A little over a week ago I had my first face-to-face interview in D.C., and my nerves were a wreck.
This interview was much bigger than what I have done for my campus newspaper. It wasn’t with one of the professors I pass every day in the hallways of my university or another Christian studies major praising the musical talent of Mumford & Sons. I was going to sit down with Ingrid Betancourt, a Colombian presidential candidate who spent six-and-a-half years captured by a guerrilla force in the Colombian jungle. She’s a woman with a haunting yet amazing story.
Of course, Murphy’s Law, that morning in my office was hectic and time-crunched. I had more things to do that day than I had yet to encounter and less time to accomplish them. I also had not eaten breakfast and there was no time for lunch!
My mind was whirring with questions and worries as I walked toward our meeting place, the Fairmont Hotel. When I got there, where exactly was I supposed to meet her? How would I know when she arrived? Did I look professional enough or was it obvious I was some college student new on the job? Would she take me seriously? Would I offend her with my questions? And the list went on.

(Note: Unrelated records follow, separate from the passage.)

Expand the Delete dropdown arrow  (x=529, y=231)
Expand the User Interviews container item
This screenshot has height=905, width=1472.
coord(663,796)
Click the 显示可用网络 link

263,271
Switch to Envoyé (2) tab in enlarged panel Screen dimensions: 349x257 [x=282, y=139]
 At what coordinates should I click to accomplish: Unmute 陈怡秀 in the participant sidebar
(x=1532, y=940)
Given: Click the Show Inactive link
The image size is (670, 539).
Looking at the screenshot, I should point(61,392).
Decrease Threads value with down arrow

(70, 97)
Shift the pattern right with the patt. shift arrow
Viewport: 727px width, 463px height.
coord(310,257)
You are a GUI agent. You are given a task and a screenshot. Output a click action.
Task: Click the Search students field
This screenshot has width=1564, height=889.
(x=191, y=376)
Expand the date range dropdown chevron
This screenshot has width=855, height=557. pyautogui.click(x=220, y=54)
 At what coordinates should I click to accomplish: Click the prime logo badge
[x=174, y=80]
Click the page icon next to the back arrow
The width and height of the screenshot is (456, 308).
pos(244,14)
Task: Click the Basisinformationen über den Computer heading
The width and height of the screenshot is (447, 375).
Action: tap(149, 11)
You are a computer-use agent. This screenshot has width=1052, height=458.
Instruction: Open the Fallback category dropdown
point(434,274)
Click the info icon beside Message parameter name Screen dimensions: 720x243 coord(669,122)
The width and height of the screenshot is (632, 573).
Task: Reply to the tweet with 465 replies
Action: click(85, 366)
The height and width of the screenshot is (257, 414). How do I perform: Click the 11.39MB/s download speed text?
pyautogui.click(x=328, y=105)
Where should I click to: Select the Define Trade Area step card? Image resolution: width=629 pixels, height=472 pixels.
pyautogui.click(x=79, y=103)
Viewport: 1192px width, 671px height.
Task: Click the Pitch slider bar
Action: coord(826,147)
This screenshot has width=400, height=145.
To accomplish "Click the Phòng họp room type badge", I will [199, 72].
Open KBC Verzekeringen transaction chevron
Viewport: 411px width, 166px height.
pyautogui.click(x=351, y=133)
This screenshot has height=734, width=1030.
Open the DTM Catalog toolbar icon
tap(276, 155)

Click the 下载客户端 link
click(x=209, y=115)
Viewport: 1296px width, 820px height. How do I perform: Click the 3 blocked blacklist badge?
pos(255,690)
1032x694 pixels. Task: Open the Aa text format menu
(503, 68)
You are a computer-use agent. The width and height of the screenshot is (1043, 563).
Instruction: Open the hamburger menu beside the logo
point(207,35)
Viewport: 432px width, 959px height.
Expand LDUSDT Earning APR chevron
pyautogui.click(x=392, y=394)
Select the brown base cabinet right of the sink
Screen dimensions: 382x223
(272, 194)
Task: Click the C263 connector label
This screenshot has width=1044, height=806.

I finally arrived at the swanky hotel with 10 minutes to spare, and I could picture all the fabulous people that had stayed there. So now on top of my interview anxieties, I was overwhelmed with soaking up the grandeur of this place. (You see, at home we’re more of a Holiday Inn Express kind of family.)
Eventually, I met Betancourt — with the help of her kind media contact, of course — on the outdoor patio. Once our question-and-answer session began, most of my worries fluttered away. She answered my questions with a soft French accent between bites of her colorful salad. At the end of the interview, she assured me that I did very well. We even parted with a hug.